At a time when a growing number of tech firms have halted their expansion plans, fintech giant PhonePe is making new bets and is in an expansion mode, says Sameer Nigam, CEO and founder of PhonePe, in an interview with Peerzada Abrar.
The Walmart-owned firm which recently achieved a pre-money valuation of $12 billion in a mega funding round has launched a new Shopping app called “Pincode”, built on top of the ONDC platform. Nigam said Pincode is a new approach to e-commerce, which puts all the local stores and sellers at the heart of the digital shopping growth story. Edited excerpts:
What are the bets that PhonePe is making overall?
Pincode shopping app is one. We recently launched the Rupay credit card on Unified Payments Interface. I think that is a big market. We continue to expand our offering on insurance. You will see us entering health insurance soon. We are launching a couple more apps this year. We have got into account aggregator licence. We have introduced piloted merchant lending. There are a bunch of launches coming this year, which I cannot talk about right now.
What are PhonePe’s expansion plans?
We continue to expand in our five data centres and digital footprint there. We have also tied up with Microsoft Azure and are doing work there in different categories, especially on our app store and other businesses. In terms of hiring, we will continue to aggressively hire for the new businesses that we are opening up. By the year-end, we expect to reach about 6,000 people on full-time, on roll and separately have 1000 people as feet on the street.
PhonePe built Pincode on top of the ONDC platform. How big is the ONDC opportunity for you?
We only want to facilitate hyperlocal commerce. We are not an e-commerce company, but a technology platforms firm. The reason that ONDC makes sense for us is that there's a need to actually build out a really good shopping experience on the buyer side, while the heavy lifting is being done by the seller platforms and sellers themselves.
That we believe can only be done best in the context of a local environment. So, we will increase the number of categories depending on what kind of shops are available in the city.
We will also increase the number of cities, but that would be done more slowly. But we will not change the code nature of Pincode. The idea is to facilitate the digitization of local businesses and take them online.

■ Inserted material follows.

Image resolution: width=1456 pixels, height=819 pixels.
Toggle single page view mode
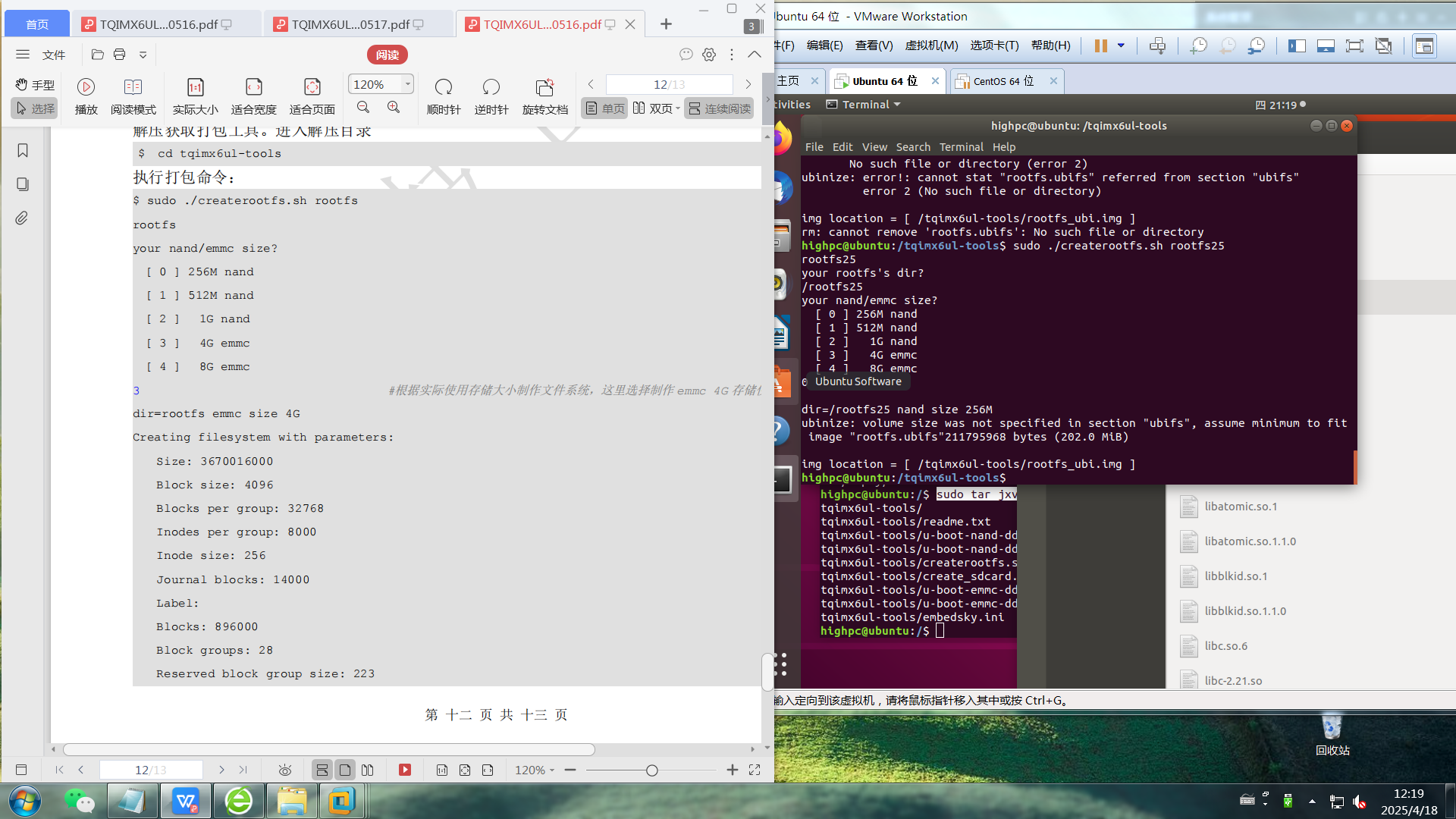[604, 108]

After the launch of Pincode, have you given up the focus related to being a super app platform and is there any kind of clash with Flipkart in the e-commerce space?
We have always said that we don’t like the word super app. PhonePe is a payment and financial services app and it continues to be that. Regarding the clash with Flipkart, I don’t think our business directly competes with Flipkart or Amazon. They are pan India and have probably the best logistics and supply chain. Their value proposition is at a very different level. Ours is trying to solve a very different problem. If you see during the Covid-19 pandemic, everyone was doing some kind of commerce within local communities using WhatsApp. We are trying to formalize that and make it more convenient.

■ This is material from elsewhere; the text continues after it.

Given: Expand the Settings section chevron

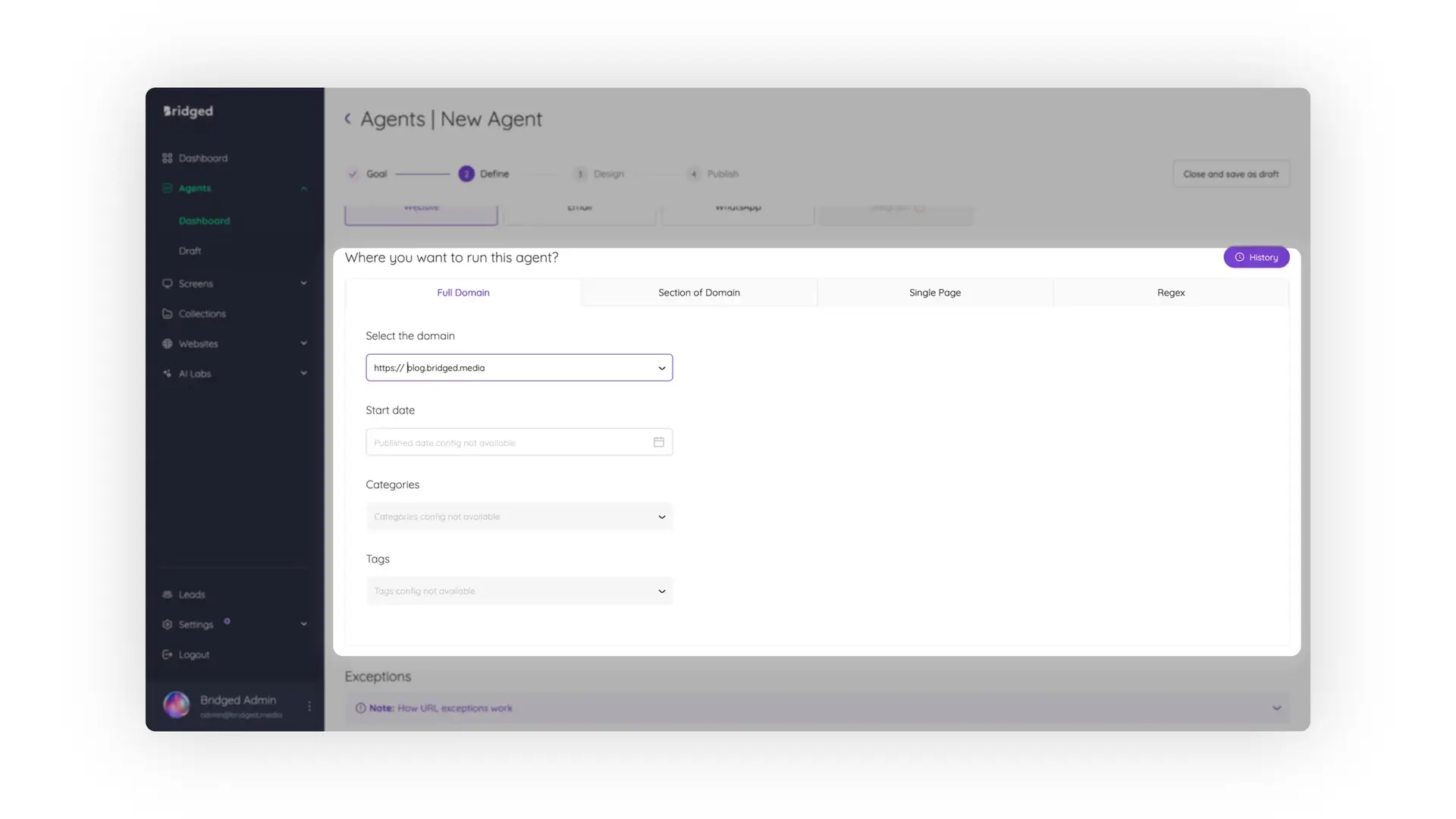Looking at the screenshot, I should (303, 624).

PhonePe’s investors had to pay about Rs 8,000 crore in taxes to allow the firm to domicile in India from Singapore. How was that experience for you?
It (domiciling) took over a year because it is a complex transaction. We not only had to move our parent company to India but we also had to move all our subsidiaries to the country. Our investors paid Rs 8000 crores in tax largely led by Walmart, so a huge shout out to them. We had to align everyone for it. So (being) a highly regulated Indian business and at scale, based on the conversations with the regulators and government, we felt the right answer for a business like ours, is that we should list in India eventually and the first step was to domicile.
How are your IPO plans shaping?
We are going to wait and watch as we are right now entering into new businesses. As a private company, we want to give these businesses some time to reach a certain level of maturity. We are thinking about revenue goals. We want to achieve overall profitability, and then we would go for an IPO. So, it (would take) a few years.
What kind of strategy did you adopt to raise large funding rounds amid a funding winter and macroeconomic uncertainty and has there been any impact on PhonePe’s valuation?
We have raised $650 million as part of PhonePe’s ongoing fundraise of up to $1 billion. A few more conversations are live and we hope to announce a few more investment rounds soon. I think we are on track to get to the $1 billion funding.
All of our investors including existing and new appreciate that our maniacal focus on customer service has helped us retain a substantial market share in our core business, which is translating into strong revenue growth. Last year also we had triple-digit revenue growth.
We always had a very high level of automation, which has kept our costs down and margins keep on improving and that is a good sign. Overall the global markets are in a (difficult situation) and tech stock and fintech stocks within that are getting hammered everywhere. Private market corrections have been strong. But PhonePe has achieved a valuation of $12 billion, it is a healthy number and we are very happy with it.
Some industry people are saying that PhonePe abandoned its intention to acquire the buy-now-pay-later (BNPL) platform ZestMoney, leaving the company in distress. How would you react to that?
We pursued five acquisitions last year. We successfully completed the fourth. The fifth didn’t go through, unfortunately, due to a reason that I can’t reveal. I think it would be unfair to say that we abandoned anybody. There is a due diligence process that you have to go through and sometimes these things happen. Clearly, four out of five acquisitions, is not bad. I don’t know what else to say if it didn’t work out.